## WHAT YOU WILL DO
Please rewrite the data from its beginning, stopping after the line that contains "[x=533, y=61]", with "dropdown" changed to "drop-down" and nothing else altered.

──────── RECORDED INFORMATION

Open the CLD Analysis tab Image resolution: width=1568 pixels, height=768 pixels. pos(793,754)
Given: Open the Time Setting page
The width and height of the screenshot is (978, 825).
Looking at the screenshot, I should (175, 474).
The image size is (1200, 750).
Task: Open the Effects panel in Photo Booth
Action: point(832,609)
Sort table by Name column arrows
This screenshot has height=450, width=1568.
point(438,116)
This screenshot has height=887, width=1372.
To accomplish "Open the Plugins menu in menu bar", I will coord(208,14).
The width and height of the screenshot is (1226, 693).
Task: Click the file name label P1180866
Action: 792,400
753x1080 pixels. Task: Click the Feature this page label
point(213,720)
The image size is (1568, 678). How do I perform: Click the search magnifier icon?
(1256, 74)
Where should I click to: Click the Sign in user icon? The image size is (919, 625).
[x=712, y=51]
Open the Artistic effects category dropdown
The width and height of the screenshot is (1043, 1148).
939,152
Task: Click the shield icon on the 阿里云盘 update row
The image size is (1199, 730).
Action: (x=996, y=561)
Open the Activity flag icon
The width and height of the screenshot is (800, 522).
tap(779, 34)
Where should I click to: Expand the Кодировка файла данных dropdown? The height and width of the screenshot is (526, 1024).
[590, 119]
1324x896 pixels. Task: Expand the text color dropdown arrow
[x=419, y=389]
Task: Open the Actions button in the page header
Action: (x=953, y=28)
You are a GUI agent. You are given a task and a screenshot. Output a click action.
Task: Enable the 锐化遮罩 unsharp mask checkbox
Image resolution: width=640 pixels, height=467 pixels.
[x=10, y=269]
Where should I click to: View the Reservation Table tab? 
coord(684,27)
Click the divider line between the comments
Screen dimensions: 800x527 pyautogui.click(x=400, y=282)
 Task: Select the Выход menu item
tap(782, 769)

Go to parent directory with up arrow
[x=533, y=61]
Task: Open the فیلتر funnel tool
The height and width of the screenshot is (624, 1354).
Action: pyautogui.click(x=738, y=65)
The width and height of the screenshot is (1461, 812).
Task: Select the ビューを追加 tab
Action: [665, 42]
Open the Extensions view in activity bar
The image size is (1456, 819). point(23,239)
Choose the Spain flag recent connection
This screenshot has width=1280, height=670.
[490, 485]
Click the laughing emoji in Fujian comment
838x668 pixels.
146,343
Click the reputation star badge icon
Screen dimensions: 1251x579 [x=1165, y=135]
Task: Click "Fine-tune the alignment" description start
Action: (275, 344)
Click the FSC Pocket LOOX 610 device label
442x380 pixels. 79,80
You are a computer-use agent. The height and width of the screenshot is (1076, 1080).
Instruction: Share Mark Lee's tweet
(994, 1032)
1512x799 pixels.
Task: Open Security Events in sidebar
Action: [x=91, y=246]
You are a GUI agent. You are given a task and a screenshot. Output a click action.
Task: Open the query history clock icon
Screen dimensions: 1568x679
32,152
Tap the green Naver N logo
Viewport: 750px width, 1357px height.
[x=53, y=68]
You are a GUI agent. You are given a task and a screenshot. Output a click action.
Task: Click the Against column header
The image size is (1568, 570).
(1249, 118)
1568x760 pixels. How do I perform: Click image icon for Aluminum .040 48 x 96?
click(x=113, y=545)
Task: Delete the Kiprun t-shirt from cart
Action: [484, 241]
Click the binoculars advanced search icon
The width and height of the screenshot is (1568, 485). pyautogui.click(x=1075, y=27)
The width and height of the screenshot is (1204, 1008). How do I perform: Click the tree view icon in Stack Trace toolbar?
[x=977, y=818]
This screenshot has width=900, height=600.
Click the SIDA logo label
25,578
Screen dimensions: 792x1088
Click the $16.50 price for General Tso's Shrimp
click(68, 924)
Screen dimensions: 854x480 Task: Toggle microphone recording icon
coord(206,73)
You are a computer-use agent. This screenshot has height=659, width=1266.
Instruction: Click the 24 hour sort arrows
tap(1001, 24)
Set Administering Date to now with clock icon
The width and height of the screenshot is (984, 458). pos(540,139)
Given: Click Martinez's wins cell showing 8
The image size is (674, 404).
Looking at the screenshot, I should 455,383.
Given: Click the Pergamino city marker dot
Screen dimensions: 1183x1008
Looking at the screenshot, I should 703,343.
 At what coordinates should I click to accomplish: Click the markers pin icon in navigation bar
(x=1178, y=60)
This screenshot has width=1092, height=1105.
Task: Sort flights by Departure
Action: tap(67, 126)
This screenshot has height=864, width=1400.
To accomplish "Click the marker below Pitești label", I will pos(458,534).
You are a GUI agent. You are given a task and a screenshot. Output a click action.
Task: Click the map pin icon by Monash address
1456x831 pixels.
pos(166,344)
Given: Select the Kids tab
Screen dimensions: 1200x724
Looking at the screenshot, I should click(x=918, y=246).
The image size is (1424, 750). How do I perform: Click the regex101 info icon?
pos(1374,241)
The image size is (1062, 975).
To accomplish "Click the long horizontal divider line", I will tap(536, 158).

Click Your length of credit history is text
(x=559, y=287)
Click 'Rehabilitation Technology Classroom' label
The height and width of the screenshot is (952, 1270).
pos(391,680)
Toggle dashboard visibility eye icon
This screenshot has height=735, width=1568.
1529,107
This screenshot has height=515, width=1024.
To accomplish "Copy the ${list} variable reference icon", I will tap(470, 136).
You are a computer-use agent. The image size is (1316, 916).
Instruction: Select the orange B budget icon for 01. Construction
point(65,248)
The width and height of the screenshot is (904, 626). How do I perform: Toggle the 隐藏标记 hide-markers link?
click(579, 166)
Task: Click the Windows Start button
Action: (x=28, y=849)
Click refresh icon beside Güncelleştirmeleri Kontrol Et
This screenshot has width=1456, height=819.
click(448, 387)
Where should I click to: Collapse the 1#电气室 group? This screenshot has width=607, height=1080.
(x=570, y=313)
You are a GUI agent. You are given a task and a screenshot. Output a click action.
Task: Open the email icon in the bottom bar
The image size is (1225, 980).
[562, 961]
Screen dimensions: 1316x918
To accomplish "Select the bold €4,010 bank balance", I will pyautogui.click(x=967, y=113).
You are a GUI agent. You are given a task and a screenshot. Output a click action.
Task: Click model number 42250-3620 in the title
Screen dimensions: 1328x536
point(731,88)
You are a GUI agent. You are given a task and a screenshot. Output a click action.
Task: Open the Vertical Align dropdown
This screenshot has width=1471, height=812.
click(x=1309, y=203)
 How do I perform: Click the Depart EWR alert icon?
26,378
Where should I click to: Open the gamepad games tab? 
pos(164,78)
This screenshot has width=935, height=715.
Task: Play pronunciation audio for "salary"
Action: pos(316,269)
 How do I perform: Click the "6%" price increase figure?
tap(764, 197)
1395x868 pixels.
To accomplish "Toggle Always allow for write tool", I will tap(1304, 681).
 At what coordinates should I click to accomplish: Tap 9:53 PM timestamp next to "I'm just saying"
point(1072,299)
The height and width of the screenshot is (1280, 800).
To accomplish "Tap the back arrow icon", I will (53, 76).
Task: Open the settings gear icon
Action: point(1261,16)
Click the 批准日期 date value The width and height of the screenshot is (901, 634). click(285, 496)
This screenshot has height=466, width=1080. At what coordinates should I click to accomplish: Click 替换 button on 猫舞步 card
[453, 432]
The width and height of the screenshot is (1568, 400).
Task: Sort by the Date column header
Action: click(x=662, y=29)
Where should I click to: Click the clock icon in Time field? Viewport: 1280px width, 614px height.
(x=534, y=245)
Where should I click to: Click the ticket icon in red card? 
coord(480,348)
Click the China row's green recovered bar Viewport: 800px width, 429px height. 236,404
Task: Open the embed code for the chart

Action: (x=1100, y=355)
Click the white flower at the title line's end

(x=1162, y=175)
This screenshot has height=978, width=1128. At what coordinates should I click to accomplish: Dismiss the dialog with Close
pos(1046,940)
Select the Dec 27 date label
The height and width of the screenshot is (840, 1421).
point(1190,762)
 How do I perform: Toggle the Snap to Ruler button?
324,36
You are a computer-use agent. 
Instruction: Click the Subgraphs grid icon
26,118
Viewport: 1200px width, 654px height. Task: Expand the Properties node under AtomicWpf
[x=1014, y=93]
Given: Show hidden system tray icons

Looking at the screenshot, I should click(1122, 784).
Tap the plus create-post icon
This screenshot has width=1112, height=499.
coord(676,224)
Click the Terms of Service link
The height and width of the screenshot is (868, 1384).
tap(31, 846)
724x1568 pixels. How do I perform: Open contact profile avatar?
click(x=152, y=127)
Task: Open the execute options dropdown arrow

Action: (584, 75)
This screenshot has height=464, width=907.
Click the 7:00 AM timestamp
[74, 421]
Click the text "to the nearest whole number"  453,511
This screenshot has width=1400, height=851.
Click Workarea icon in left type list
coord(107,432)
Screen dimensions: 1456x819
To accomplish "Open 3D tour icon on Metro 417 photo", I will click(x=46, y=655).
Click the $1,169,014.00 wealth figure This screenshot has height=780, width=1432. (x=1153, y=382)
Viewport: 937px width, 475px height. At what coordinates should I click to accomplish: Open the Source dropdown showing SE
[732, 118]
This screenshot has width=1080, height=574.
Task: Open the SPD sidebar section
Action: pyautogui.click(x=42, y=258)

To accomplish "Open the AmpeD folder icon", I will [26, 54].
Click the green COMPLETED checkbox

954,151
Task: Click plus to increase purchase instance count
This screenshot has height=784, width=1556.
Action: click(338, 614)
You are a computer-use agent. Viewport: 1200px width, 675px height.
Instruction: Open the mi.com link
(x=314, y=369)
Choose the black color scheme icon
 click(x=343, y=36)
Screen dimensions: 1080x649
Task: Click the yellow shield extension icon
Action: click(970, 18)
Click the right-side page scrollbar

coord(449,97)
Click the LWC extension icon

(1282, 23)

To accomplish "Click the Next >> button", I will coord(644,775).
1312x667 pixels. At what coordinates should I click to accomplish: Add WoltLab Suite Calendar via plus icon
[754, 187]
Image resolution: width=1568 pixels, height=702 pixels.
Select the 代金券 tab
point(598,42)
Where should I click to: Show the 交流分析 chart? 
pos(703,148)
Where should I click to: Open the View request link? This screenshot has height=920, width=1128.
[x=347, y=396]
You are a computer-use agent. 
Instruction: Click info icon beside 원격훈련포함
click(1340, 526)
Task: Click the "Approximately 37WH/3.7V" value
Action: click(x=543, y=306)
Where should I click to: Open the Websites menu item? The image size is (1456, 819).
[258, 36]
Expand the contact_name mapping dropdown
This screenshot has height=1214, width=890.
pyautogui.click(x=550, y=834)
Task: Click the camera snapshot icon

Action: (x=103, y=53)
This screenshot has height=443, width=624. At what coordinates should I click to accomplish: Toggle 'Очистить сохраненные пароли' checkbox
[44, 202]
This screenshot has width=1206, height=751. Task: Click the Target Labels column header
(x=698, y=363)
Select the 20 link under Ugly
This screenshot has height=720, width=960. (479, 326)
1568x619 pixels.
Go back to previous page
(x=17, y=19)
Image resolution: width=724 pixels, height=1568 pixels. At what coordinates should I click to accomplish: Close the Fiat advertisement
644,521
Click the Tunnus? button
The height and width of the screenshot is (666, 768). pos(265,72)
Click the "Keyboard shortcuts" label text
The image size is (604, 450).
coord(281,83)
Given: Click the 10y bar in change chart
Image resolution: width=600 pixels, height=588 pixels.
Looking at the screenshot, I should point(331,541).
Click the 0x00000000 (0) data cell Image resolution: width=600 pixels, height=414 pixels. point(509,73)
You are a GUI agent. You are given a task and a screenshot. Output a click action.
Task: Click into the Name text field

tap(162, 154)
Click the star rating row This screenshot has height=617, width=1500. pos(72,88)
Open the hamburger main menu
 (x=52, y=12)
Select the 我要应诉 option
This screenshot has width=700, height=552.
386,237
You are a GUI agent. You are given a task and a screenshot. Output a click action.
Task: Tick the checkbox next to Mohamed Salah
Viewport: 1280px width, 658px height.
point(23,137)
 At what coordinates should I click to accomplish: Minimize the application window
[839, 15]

────────────────

## SOLUTION TO THIS TASK
Open the CLD Analysis tab Image resolution: width=1568 pixels, height=768 pixels. pos(793,754)
Given: Open the Time Setting page
The width and height of the screenshot is (978, 825).
Looking at the screenshot, I should (175, 474).
The image size is (1200, 750).
Task: Open the Effects panel in Photo Booth
Action: point(832,609)
Sort table by Name column arrows
This screenshot has height=450, width=1568.
point(438,116)
This screenshot has height=887, width=1372.
To accomplish "Open the Plugins menu in menu bar", I will coord(208,14).
The width and height of the screenshot is (1226, 693).
Task: Click the file name label P1180866
Action: 792,400
753x1080 pixels. Task: Click the Feature this page label
point(213,720)
The image size is (1568, 678). How do I perform: Click the search magnifier icon?
(1256, 74)
Where should I click to: Click the Sign in user icon? The image size is (919, 625).
[x=712, y=51]
Open the Artistic effects category drop-down
The width and height of the screenshot is (1043, 1148).
939,152
Task: Click the shield icon on the 阿里云盘 update row
The image size is (1199, 730).
Action: (x=996, y=561)
Open the Activity flag icon
The width and height of the screenshot is (800, 522).
tap(779, 34)
Where should I click to: Expand the Кодировка файла данных drop-down? The height and width of the screenshot is (526, 1024).
[590, 119]
1324x896 pixels. Task: Expand the text color drop-down arrow
[x=419, y=389]
Task: Open the Actions button in the page header
Action: (x=953, y=28)
You are a GUI agent. You are given a task and a screenshot. Output a click action.
Task: Enable the 锐化遮罩 unsharp mask checkbox
Image resolution: width=640 pixels, height=467 pixels.
[x=10, y=269]
Where should I click to: View the Reservation Table tab? 
coord(684,27)
Click the divider line between the comments
Screen dimensions: 800x527 pyautogui.click(x=400, y=282)
 Task: Select the Выход menu item
tap(782, 769)

Go to parent directory with up arrow
[x=533, y=61]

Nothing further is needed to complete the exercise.